(First Machine Learning Project)
What's Cooking is a dataset available on Kaggle and provided by yummly. The Dataset include a train.json file containing 39774 recipes with 20 different cuisine types that results in a unbalanced dataset.
The challenge is to find a model that predict cuisine types using the ingredients as features.
In This project i decide to implement three differents models:
- Naive Bayes
- Sofmax Regression
- Neaural Network
The first two models were implemented using scikit-learn library, while Neural Network was implement with TensorFlow 2.
The dataset contained only two features:
- id
- ingredients
Id is use just for identify predictions, while ingredients is processed for extract single ingredients for each recipe, and then i clean the ingredients by:
- removing numbers
- removing special chars
- making every letters lowercase
- removing extra whitespaces
- removing units
- applyng lemmatizer.
- re
- pandas
- scikit-learn.preprocessing
- ntlk.stem.WordNetLemmatizer
The eda results in a soft manner, checking the occurrency of each ingredient and plotting a bar chart that show how many ingredients have a range of n occurency, over differents ranges.
- re
- pandas
- matplotlib.pyplot
Each model take in input words with a minimum document frequency of 50 units and a maximum document frequency of 6000 units, while for n-gram, 1-gram and 2-gram are choose as the best result. These statistics are choose using Naive Bayes, this model is used as a base model for check which words statistics perfom best over f1-micro-score, and they are use with the other models too.
I use f1-micro-score as performance metric, because the dataset task is not to better predict a class respect to the others, but to predict all classes with the same probability.
Each model is tune using grid search technique based on reguralization and learning-rate.
performance are calculated using f1-micro-score.
result | model | score | regularisation | regularisation factor* | learning rate |
---|---|---|---|---|---|
1° | Neural Network | 0.77 | n/a | n/a | 0.0001 |
1° | Sofmax Regression | 0.77 | l2 | 1.0 | n/a |
3° | Naive Bayes | 0.71 | n/a | n/a | n/a |
*regularisation factor is 1.0 because the model doesn't use regularisation.
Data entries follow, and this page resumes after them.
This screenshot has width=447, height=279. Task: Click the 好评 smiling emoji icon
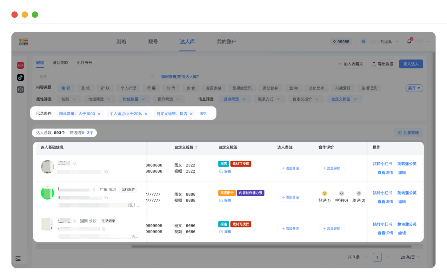point(324,193)
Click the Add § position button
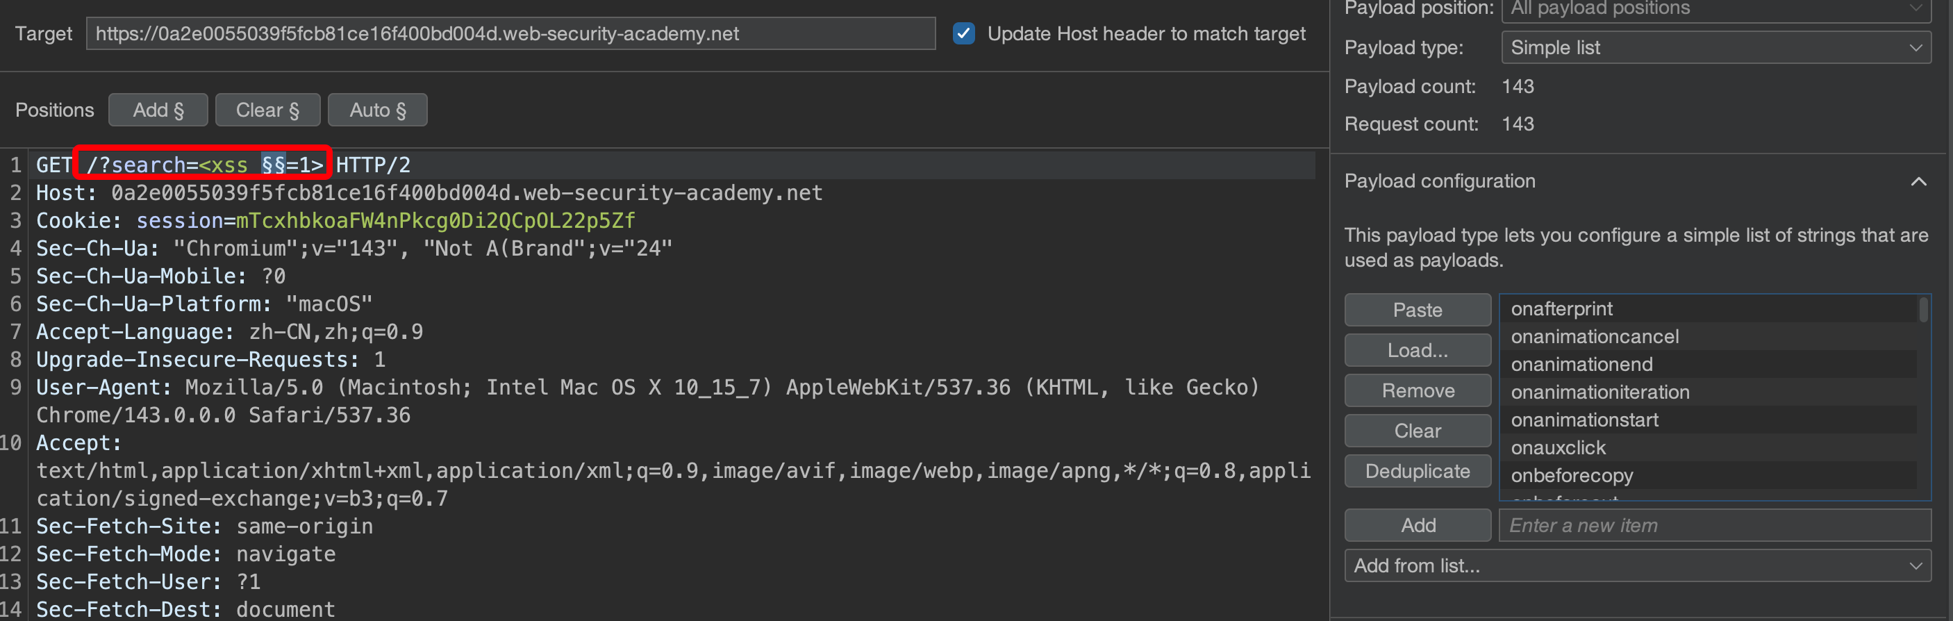 pos(158,110)
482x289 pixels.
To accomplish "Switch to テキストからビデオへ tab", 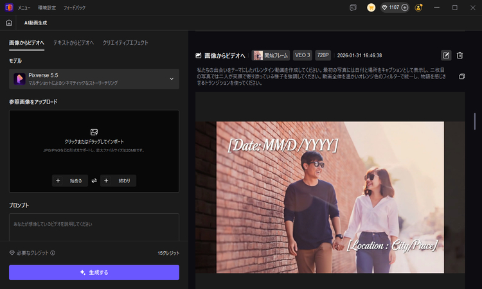I will tap(74, 42).
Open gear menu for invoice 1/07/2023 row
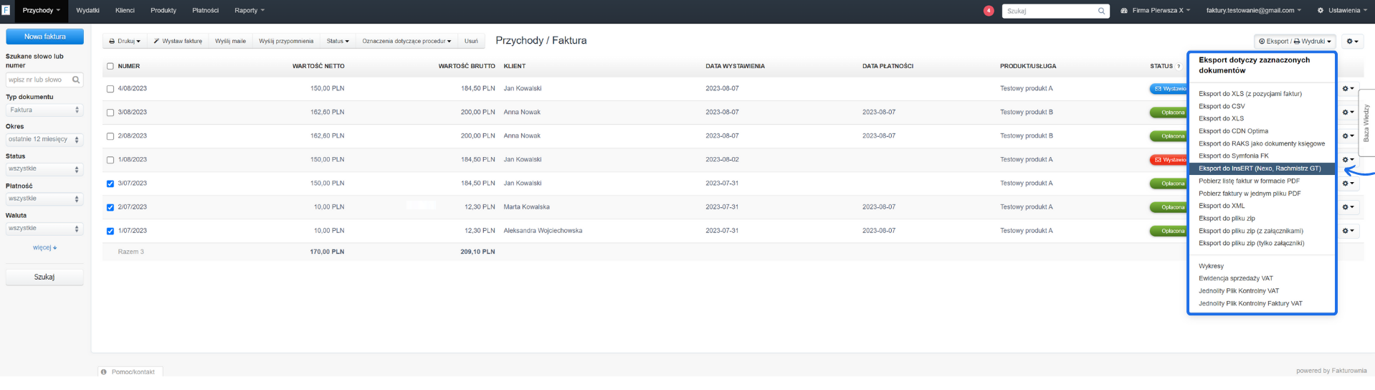The width and height of the screenshot is (1375, 390). tap(1348, 231)
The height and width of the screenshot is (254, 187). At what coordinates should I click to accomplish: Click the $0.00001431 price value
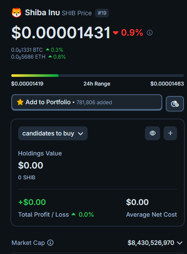coord(61,33)
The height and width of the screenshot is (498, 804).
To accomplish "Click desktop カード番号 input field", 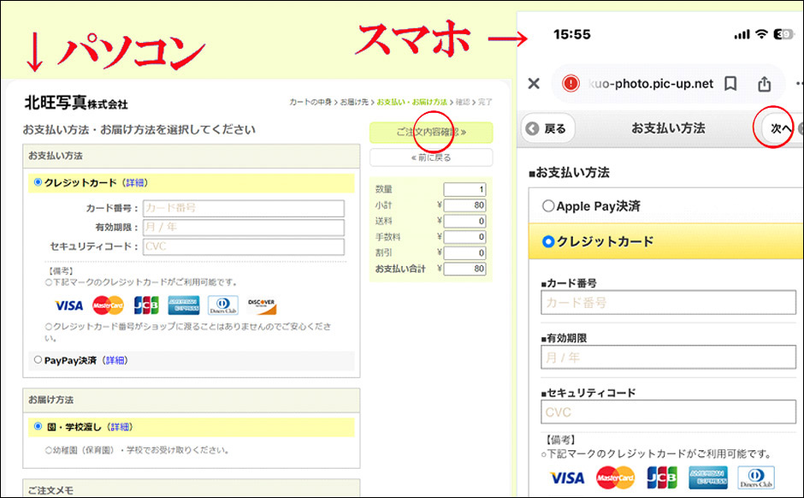I will (243, 208).
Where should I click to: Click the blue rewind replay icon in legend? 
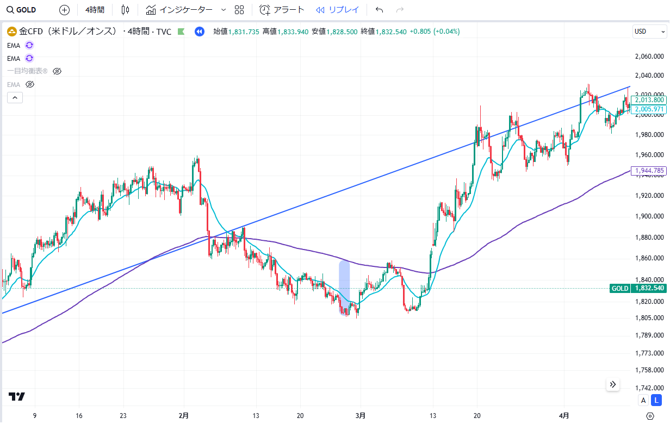pyautogui.click(x=200, y=32)
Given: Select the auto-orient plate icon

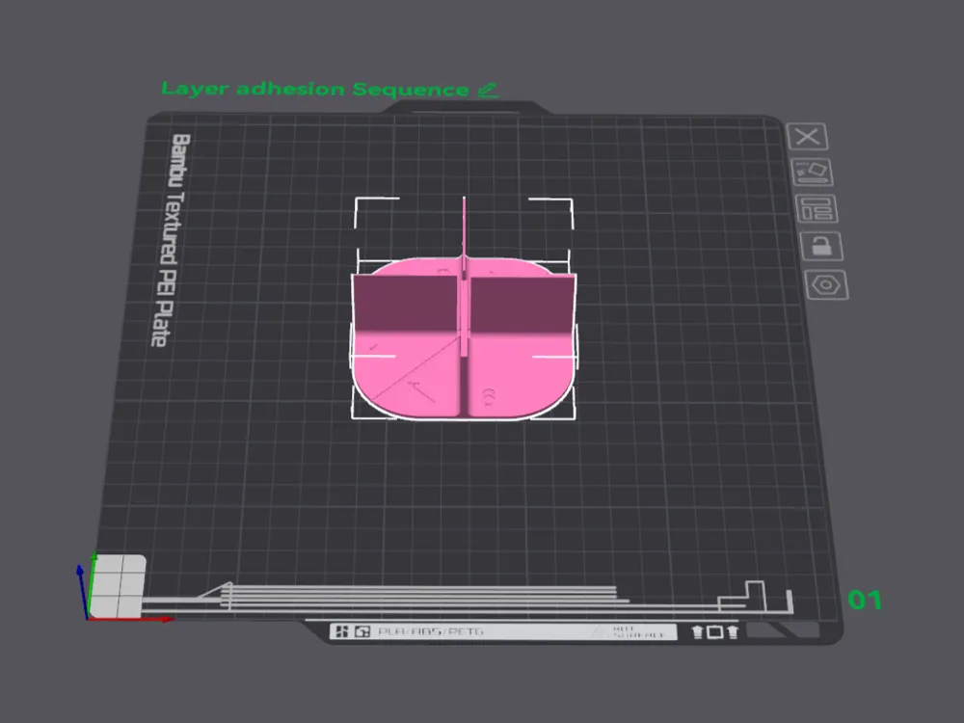Looking at the screenshot, I should 815,171.
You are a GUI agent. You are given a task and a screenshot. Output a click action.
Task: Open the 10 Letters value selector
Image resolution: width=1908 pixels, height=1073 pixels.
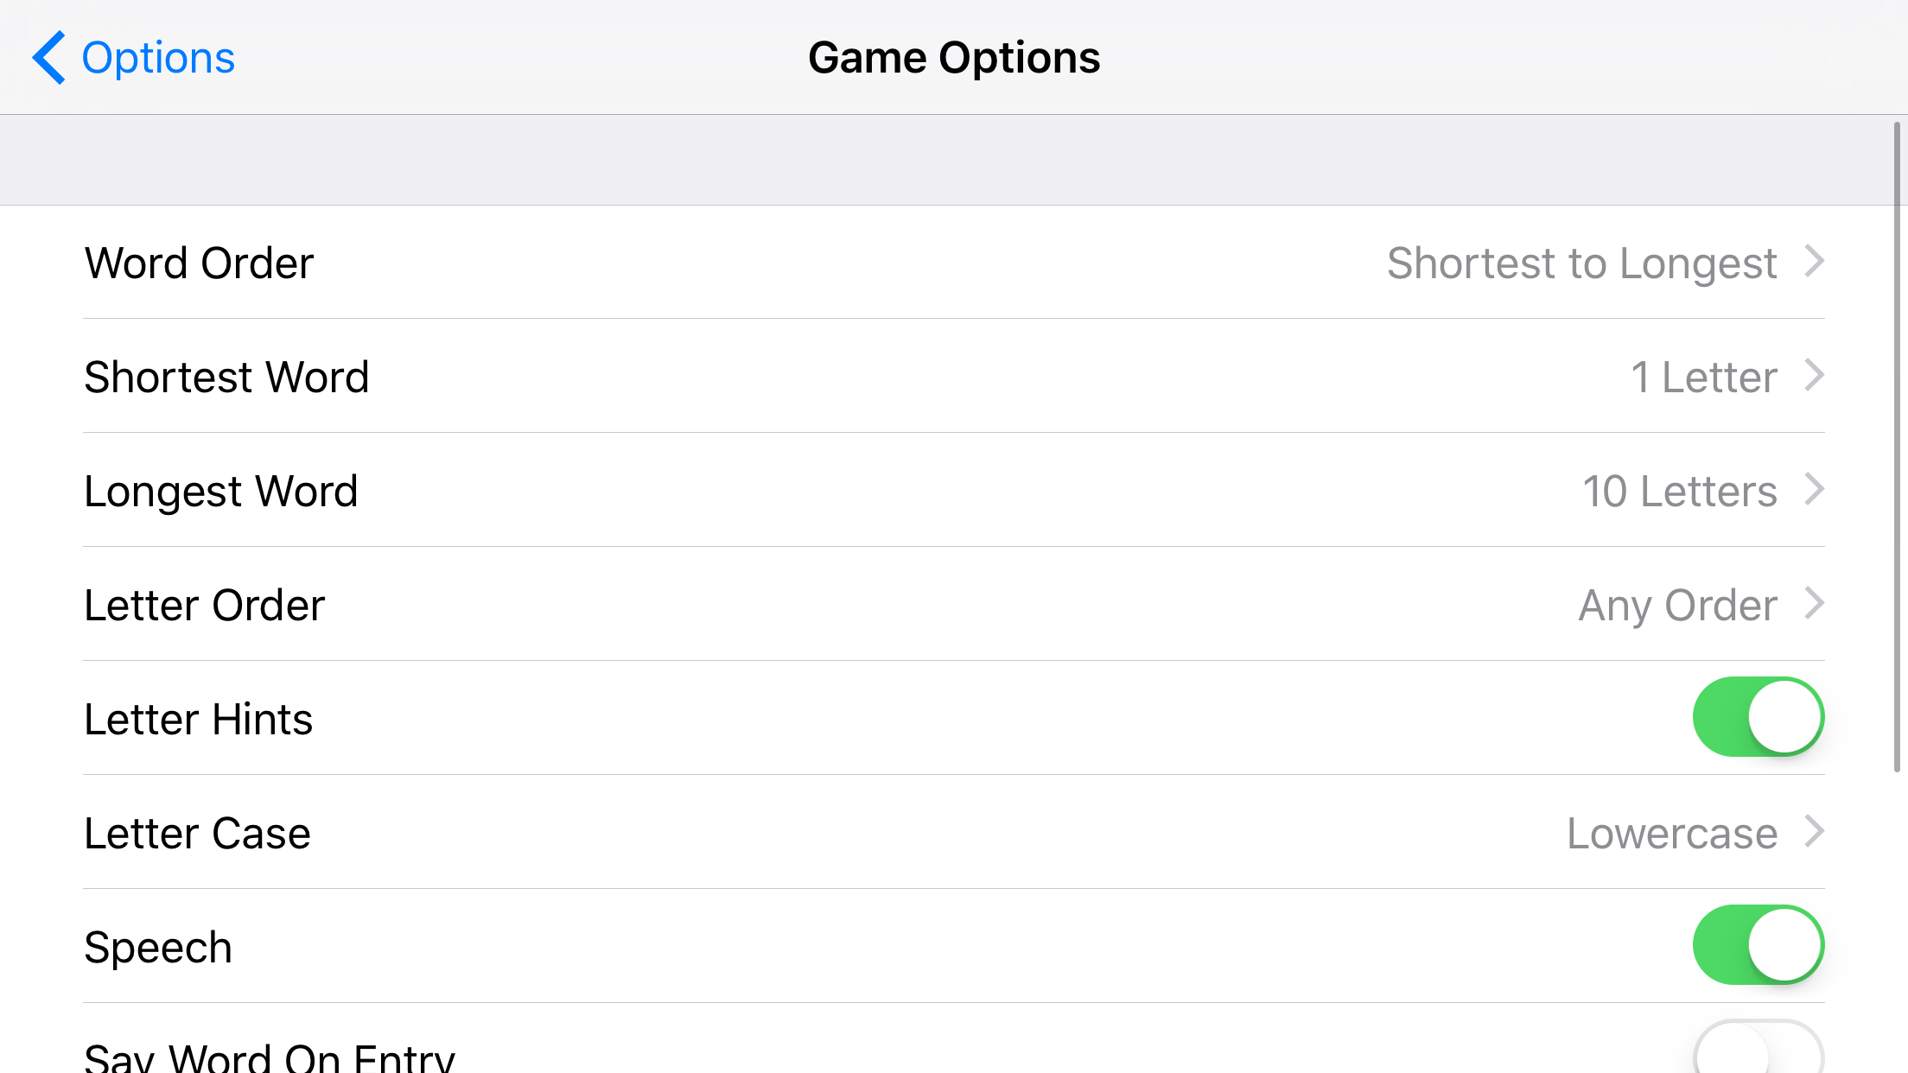[1679, 491]
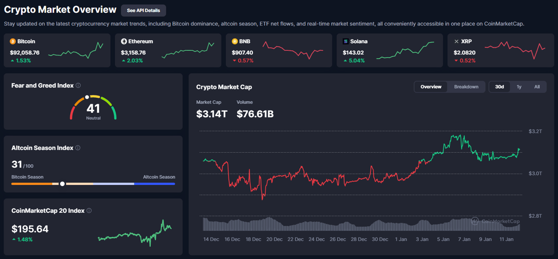Select the 1y time range

pyautogui.click(x=519, y=87)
The f1-micro-score that neural network and softmaxregression reached is good, but unfortunally the confusion matrix result with a lot of false positive, so the models do not perform well in all classes. All false positive predictions are check using confusion matrix and individual f1-score are check too. These results depend on the imbalance of the dataset, infact class with higher samples has higher f1-score.
There are two possible implementation:
- Resampling: for manage the imbalace of the dataset it could be a good practice to apply undersampling to large classes such as italian and apply oversampling to smaller classes. It is not a one of the best practice, but sometimes can be really useful.
- different models: It could be interesting to try models like Support Vector Machine or to check if there is a way to adapt this dataset to Recurrent Neural Network.